GOAL OF THE EXERCISE: Restate word for word the line containing "This screenshot has height=223, width=375." and each line that follows it, through the last line below, and nothing else.

• • • • •

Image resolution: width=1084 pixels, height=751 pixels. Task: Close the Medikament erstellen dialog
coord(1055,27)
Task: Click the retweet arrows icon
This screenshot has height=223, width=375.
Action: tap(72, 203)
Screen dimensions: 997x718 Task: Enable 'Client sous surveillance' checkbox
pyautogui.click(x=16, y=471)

• • • • •

EXERCISE SOLUTION:
This screenshot has height=223, width=375.
Action: tap(72, 203)
Screen dimensions: 997x718 Task: Enable 'Client sous surveillance' checkbox
pyautogui.click(x=16, y=471)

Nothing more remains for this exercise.